Professoras de Atuária e Demografia discutem a mudança constitucional proposta pelo Governo, que altera os dois regimes de previdência existentes no Brasil
De acordo com o Ministério da Economia (2019), a missão da previdência social é “Garantir proteção ao trabalhador e sua família, por meio de sistema público de política previdenciária solidária, inclusiva e sustentável, com o objetivo de promover o bem-estar social.” Desde de 1988, a Constituição Federal consolidou o direito à previdência para todos os trabalhadores formais no Brasil e estabeleceu dois tipos de regimes previdenciários básicos: o Regime Geral de Previdência Social (RGPS), direcionado a todos os trabalhadores da inciativa privada e servidores não vinculados a outro regime, e os Regimes Próprios de Previdência Social (RPPS), os quais podem ser criados por cada ente federativo para assegurar seus servidores públicos.

**REQUISITOS DAS TAREFAS:**
1 – Responda com base no texto sobre a previdência:
(a) Quais professoras discutem a mudança constitucional proposta pelo Governo?
(b) Desde que ano a Constituição Federal consolidou o direito à previdência para todos os trabalhadores formais no Brasil?
(c) Quem pode criar os Regimes Próprios de Previdência Social?
2 – Digite novamente, sem alterações, o trecho do texto sobre a previdência que se inicia com as palavras que contêm "Professoras de Atuária" e se encerra com "seus servidores públicos.".
Os dados não são necessários.

**LINHAS DE DADOS:**
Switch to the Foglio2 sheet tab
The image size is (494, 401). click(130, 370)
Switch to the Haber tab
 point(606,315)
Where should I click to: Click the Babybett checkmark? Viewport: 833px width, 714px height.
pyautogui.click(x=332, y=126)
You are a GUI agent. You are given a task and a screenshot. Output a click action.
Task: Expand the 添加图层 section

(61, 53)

==

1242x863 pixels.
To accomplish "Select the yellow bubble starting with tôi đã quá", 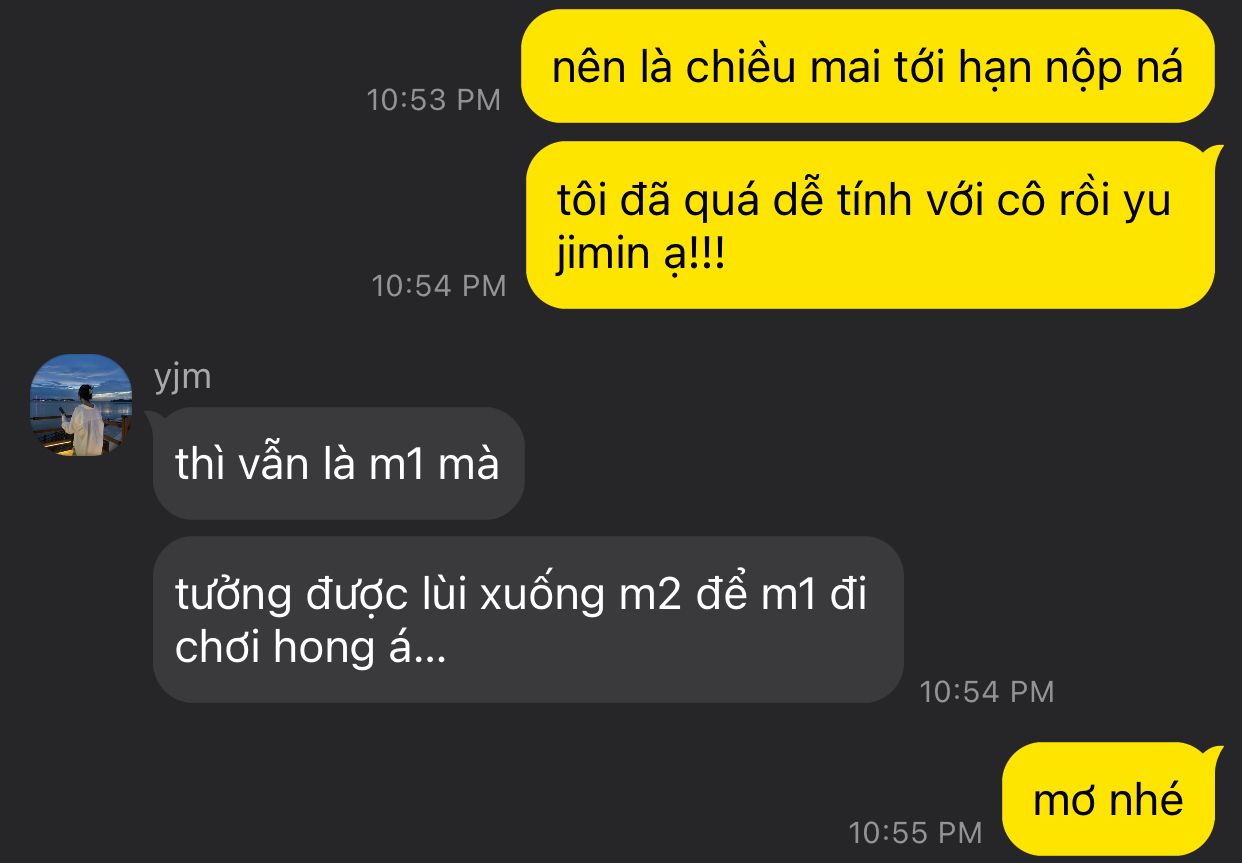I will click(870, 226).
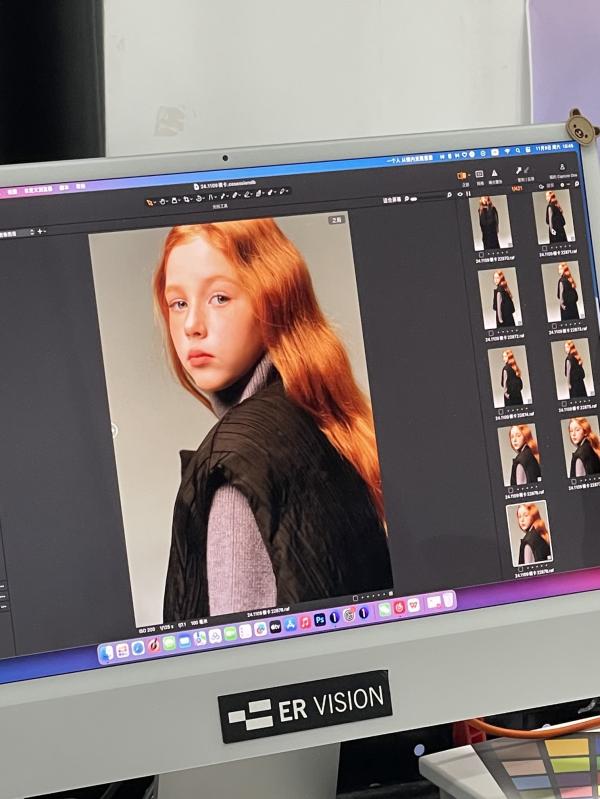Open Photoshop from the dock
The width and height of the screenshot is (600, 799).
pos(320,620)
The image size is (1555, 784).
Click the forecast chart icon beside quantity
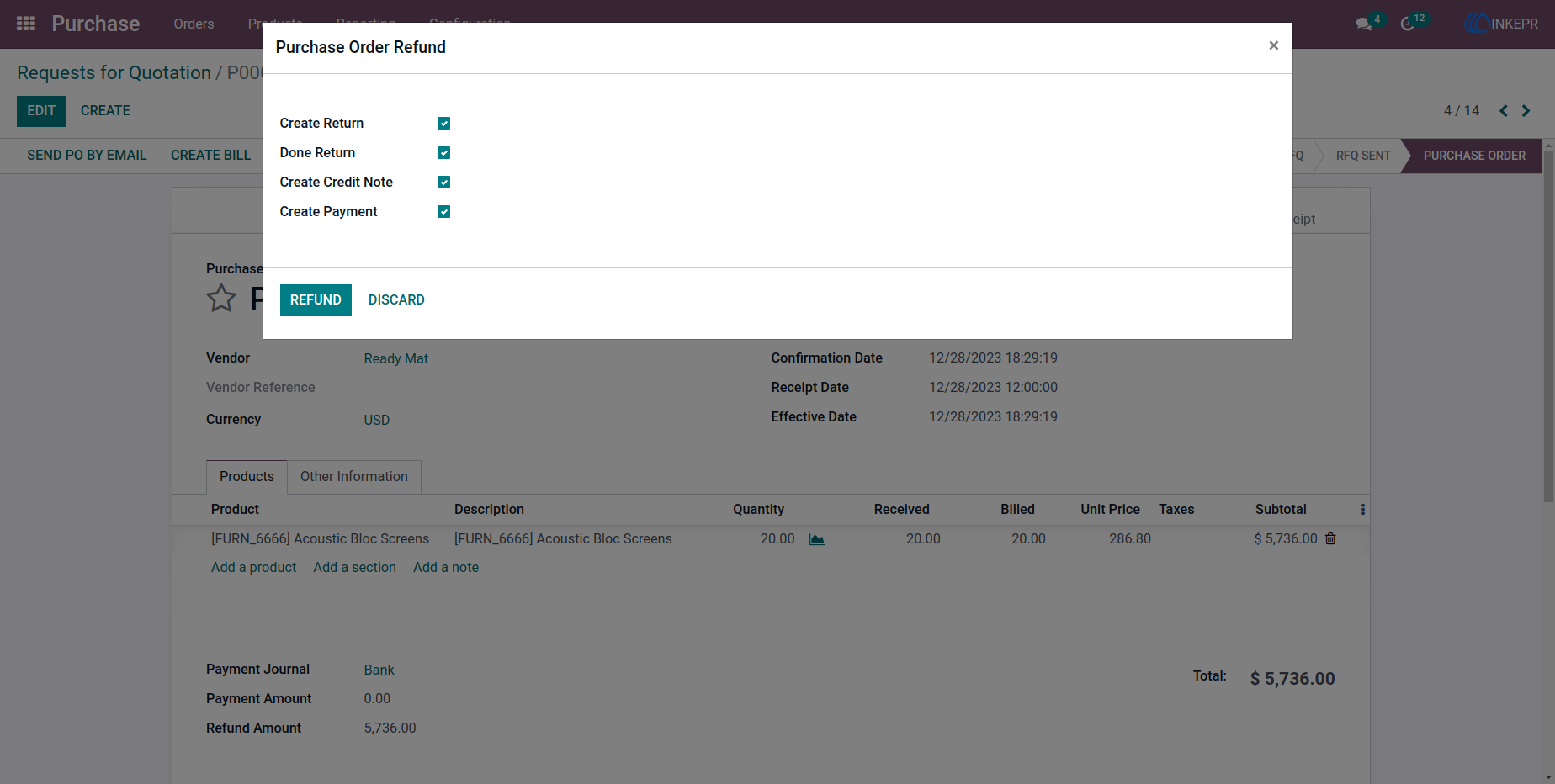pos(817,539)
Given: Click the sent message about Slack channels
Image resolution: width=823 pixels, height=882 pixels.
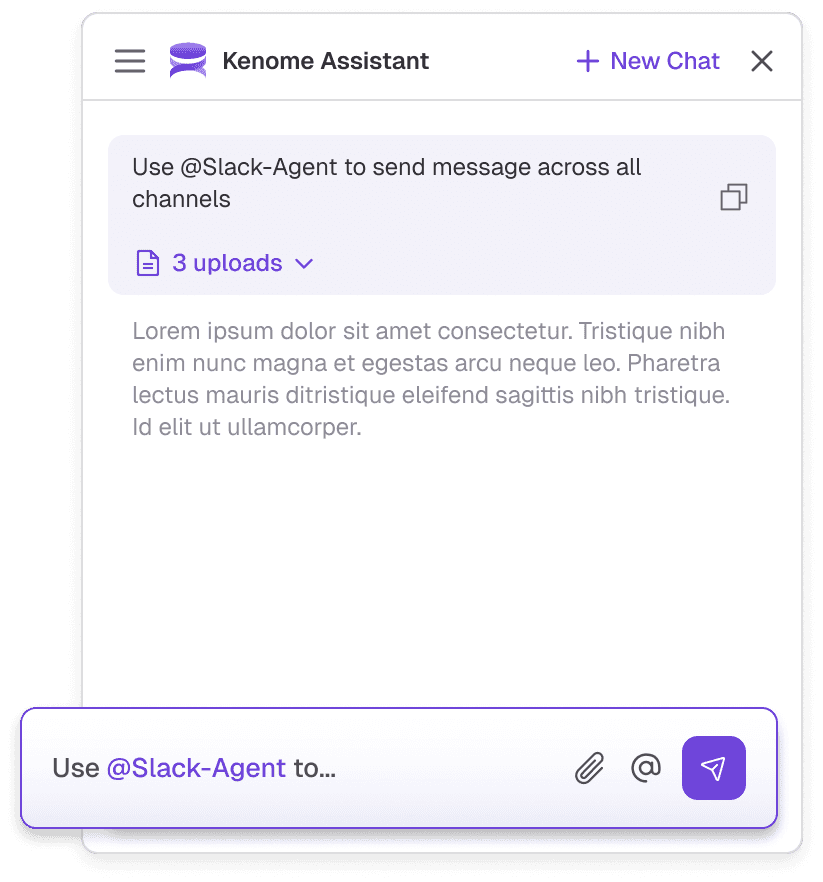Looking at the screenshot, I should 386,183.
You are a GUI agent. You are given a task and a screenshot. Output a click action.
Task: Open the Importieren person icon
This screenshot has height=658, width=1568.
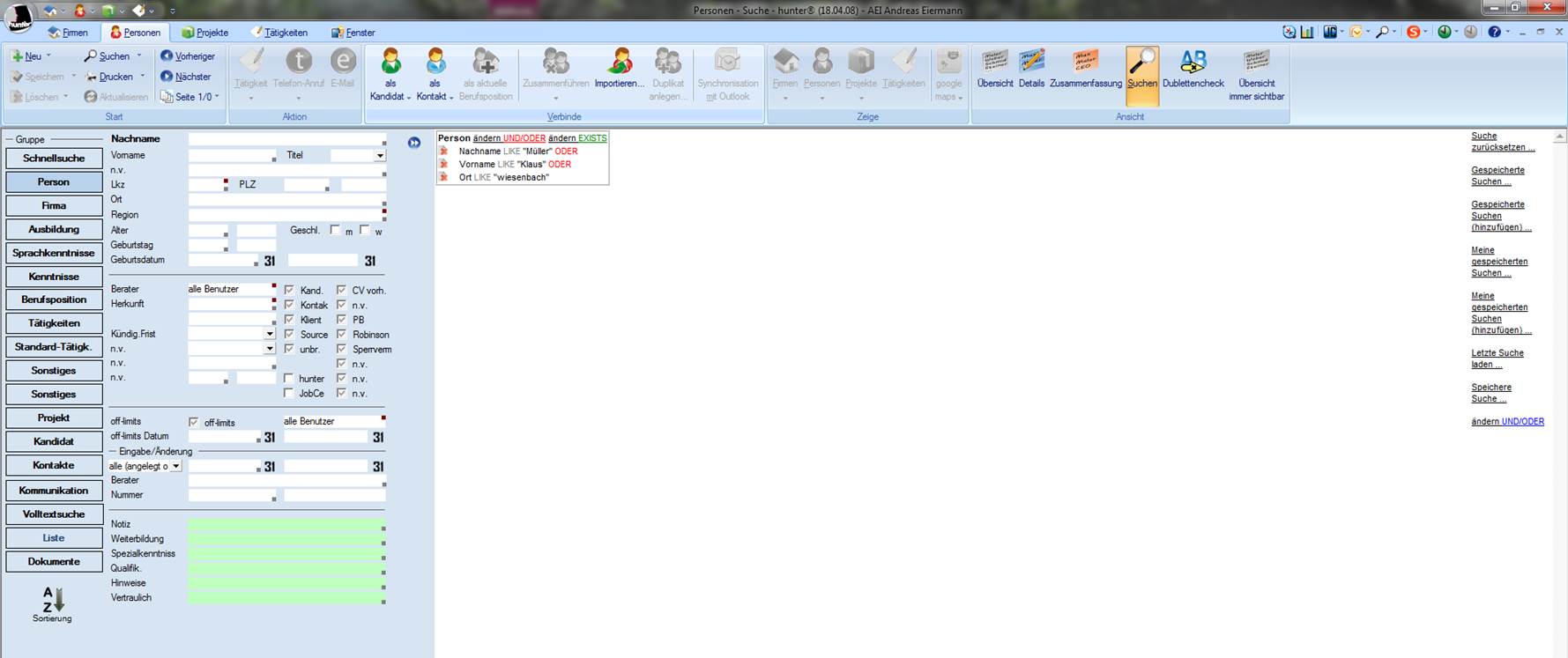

**CONJUNTO DE RESPOSTAS:**
1 –
(a) Professoras de Atuária e Demografia.
(b) Desde 1988.
(c) Cada ente federativo.

2 –
Professoras de Atuária e Demografia discutem a mudança constitucional proposta pelo Governo, que altera os dois regimes de previdência existentes no Brasil
De acordo com o Ministério da Economia (2019), a missão da previdência social é “Garantir proteção ao trabalhador e sua família, por meio de sistema público de política previdenciária solidária, inclusiva e sustentável, com o objetivo de promover o bem-estar social.” Desde de 1988, a Constituição Federal consolidou o direito à previdência para todos os trabalhadores formais no Brasil e estabeleceu dois tipos de regimes previdenciários básicos: o Regime Geral de Previdência Social (RGPS), direcionado a todos os trabalhadores da inciativa privada e servidores não vinculados a outro regime, e os Regimes Próprios de Previdência Social (RPPS), os quais podem ser criados por cada ente federativo para assegurar seus servidores públicos.